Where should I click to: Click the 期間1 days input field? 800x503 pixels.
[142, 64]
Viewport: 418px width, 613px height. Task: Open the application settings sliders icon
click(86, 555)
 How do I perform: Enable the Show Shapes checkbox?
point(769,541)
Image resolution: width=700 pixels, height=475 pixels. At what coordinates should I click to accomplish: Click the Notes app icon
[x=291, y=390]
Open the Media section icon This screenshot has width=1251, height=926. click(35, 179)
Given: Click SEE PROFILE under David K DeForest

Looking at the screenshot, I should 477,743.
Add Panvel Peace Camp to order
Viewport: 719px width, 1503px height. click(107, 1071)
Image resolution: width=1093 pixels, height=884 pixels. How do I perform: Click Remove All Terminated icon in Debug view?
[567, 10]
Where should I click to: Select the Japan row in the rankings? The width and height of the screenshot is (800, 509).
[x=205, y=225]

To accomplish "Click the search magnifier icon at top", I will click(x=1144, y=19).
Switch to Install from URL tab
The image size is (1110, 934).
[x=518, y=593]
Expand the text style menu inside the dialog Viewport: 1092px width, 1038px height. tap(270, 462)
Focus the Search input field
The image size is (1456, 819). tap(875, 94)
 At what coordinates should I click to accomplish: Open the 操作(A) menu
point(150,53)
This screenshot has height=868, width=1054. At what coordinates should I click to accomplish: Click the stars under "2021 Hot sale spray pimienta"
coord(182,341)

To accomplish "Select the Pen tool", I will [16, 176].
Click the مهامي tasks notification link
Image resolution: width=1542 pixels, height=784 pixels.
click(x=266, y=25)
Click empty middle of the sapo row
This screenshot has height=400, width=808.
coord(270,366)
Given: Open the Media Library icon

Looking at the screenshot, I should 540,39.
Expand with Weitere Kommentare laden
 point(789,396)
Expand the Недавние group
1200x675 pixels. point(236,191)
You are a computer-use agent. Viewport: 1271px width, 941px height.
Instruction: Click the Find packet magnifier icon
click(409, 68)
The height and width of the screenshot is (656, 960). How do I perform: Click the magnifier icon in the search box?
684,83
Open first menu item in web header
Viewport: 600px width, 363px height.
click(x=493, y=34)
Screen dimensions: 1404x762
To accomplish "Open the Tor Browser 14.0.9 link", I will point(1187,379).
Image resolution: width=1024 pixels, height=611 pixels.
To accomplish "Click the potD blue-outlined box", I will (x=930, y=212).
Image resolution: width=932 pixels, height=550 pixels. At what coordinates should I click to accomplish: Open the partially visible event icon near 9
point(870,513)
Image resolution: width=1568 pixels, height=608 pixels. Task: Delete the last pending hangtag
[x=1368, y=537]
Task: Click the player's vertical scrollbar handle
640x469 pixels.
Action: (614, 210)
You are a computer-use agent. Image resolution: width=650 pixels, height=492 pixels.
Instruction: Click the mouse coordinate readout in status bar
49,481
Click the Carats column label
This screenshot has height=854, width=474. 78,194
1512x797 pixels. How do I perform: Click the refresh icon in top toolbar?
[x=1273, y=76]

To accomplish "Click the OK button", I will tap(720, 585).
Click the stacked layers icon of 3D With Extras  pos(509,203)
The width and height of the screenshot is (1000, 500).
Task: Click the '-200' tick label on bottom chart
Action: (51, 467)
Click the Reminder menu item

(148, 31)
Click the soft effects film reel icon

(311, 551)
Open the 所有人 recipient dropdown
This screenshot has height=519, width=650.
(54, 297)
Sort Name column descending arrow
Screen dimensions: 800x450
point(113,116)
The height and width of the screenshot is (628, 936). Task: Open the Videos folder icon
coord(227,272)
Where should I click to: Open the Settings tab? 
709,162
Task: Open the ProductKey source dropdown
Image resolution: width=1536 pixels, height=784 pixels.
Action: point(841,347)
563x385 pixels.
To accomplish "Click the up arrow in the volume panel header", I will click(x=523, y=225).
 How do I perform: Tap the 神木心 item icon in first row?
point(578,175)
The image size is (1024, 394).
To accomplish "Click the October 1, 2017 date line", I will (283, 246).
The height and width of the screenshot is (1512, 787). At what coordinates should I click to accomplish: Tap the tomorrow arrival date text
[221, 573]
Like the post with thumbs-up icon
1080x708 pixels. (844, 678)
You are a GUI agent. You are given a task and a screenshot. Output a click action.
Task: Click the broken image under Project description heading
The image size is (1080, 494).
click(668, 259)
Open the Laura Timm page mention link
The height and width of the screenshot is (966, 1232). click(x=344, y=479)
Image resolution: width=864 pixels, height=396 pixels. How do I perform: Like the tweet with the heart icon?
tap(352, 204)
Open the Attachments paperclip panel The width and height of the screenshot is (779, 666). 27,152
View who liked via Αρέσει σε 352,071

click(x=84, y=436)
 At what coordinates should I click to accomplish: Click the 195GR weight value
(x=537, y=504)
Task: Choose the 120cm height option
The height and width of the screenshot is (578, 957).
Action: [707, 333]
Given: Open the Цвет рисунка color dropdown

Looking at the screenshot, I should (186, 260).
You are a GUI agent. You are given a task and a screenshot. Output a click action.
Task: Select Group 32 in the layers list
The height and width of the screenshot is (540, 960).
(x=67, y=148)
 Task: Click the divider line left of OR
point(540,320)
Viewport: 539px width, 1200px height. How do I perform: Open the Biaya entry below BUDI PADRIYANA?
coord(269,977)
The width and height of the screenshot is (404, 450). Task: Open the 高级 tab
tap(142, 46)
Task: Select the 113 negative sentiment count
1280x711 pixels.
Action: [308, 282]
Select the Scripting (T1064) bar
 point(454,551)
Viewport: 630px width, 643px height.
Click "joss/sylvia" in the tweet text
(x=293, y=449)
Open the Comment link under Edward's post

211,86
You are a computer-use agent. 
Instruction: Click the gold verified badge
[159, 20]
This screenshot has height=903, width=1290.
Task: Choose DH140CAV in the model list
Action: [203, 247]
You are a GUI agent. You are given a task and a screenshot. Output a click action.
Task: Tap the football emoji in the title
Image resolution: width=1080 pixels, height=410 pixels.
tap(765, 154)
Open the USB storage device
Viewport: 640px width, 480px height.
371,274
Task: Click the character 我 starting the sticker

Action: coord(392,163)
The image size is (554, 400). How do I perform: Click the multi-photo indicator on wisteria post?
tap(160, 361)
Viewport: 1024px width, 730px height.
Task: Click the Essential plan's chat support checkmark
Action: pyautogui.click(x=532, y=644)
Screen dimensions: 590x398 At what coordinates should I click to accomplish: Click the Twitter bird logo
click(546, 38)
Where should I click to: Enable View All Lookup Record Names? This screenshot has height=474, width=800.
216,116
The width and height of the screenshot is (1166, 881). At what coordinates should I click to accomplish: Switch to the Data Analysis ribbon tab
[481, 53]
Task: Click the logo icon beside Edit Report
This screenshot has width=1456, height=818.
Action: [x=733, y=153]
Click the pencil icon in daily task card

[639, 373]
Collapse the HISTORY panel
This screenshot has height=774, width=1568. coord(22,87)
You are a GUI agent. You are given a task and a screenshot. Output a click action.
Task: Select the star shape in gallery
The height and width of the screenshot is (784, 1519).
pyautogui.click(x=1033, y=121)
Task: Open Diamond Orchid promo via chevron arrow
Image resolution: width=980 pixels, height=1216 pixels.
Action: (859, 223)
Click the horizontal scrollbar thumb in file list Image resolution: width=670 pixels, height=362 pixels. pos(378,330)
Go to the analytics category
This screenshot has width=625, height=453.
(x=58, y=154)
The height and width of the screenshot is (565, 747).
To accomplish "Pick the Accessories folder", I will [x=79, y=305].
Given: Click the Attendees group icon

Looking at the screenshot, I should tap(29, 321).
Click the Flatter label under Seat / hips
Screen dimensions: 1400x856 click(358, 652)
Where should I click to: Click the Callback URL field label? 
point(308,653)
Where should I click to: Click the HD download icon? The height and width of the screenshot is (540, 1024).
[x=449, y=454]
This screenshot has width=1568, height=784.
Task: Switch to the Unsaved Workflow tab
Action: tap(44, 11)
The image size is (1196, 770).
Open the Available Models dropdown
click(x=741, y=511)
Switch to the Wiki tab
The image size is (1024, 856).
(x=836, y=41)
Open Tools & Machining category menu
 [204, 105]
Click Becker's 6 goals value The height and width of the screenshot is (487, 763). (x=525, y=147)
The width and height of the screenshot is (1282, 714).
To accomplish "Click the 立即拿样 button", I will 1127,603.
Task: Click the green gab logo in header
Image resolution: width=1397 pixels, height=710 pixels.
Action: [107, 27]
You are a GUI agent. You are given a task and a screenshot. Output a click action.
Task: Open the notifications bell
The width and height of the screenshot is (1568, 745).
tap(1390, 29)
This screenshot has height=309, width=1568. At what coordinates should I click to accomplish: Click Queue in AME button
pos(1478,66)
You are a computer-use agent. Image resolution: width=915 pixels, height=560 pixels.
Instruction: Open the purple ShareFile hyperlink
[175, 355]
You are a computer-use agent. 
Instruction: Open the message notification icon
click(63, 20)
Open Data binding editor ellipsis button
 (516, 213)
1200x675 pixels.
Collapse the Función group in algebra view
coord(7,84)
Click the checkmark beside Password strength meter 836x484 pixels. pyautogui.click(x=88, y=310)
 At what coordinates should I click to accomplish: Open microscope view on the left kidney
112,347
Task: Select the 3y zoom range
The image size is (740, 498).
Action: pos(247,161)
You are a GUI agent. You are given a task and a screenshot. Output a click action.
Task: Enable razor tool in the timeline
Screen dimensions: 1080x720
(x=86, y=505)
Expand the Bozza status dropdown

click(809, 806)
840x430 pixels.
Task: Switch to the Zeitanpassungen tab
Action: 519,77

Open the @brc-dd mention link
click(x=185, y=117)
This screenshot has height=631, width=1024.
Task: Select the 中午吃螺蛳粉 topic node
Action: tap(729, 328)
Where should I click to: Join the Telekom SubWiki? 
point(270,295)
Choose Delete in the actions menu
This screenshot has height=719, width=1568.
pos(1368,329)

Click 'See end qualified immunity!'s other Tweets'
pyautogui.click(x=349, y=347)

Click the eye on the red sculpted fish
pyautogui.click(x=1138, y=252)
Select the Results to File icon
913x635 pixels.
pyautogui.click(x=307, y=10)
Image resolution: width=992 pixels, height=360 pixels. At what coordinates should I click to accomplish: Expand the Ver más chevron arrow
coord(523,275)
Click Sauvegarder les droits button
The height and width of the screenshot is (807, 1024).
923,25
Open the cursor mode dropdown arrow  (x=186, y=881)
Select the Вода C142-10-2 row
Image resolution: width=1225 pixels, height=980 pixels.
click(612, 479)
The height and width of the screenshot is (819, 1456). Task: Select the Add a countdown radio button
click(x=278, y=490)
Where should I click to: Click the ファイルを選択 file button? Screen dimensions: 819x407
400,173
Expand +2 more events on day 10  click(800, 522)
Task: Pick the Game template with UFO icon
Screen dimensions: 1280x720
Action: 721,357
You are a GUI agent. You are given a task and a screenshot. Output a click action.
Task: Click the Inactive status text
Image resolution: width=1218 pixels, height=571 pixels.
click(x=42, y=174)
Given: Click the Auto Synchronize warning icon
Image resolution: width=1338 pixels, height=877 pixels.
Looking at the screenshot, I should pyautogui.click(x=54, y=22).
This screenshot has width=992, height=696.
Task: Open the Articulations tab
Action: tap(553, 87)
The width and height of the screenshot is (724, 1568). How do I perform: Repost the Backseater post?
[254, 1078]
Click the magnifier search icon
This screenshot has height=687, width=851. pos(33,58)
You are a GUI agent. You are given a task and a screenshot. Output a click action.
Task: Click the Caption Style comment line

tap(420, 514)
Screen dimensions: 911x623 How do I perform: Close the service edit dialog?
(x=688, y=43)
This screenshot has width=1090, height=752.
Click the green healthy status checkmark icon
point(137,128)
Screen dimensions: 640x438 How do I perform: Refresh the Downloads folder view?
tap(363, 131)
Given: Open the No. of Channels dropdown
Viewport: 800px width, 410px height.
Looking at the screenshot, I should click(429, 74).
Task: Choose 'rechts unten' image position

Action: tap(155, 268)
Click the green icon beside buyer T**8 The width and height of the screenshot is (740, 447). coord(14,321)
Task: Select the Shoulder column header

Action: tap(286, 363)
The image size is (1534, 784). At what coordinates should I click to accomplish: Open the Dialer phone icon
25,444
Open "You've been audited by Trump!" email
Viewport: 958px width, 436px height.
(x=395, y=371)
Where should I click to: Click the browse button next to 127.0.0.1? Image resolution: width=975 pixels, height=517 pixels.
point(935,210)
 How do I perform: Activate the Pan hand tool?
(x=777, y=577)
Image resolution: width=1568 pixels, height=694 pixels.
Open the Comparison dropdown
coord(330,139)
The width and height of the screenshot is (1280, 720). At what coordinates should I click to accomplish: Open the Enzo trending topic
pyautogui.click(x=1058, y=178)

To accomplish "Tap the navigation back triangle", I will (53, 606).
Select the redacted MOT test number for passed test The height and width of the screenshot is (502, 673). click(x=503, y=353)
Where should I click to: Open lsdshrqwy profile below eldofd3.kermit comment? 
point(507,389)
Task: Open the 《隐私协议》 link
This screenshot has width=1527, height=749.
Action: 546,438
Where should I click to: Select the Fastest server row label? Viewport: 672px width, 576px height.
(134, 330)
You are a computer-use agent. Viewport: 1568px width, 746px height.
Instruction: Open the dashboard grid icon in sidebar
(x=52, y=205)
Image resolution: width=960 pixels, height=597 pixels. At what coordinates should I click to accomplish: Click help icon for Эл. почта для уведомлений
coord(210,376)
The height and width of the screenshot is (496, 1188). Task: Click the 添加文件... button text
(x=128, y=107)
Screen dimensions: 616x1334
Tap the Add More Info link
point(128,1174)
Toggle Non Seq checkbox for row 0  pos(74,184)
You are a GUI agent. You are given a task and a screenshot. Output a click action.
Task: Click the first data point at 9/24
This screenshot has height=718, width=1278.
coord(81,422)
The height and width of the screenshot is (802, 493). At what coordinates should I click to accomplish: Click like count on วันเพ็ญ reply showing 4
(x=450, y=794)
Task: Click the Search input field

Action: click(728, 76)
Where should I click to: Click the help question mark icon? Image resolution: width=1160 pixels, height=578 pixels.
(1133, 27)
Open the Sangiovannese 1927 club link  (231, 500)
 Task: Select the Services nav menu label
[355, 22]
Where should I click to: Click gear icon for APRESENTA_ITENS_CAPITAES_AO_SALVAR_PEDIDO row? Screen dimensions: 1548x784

WHAT IS BEING ASKED: Find the string "computer" in the material above. Then copy each line that has it.

THE COMPLETED TASK:
You are a computer-use agent. Viewport: 1271px width, 941px height.
You are a computer-use agent. Image resolution: width=650 pixels, height=492 pixels.
You are a computer-use agent. 
You are a computer-use agent. Image resolution: width=915 pixels, height=560 pixels.
You are a computer-use agent. 
You are a computer-use agent. Viewport: 1568px width, 746px height.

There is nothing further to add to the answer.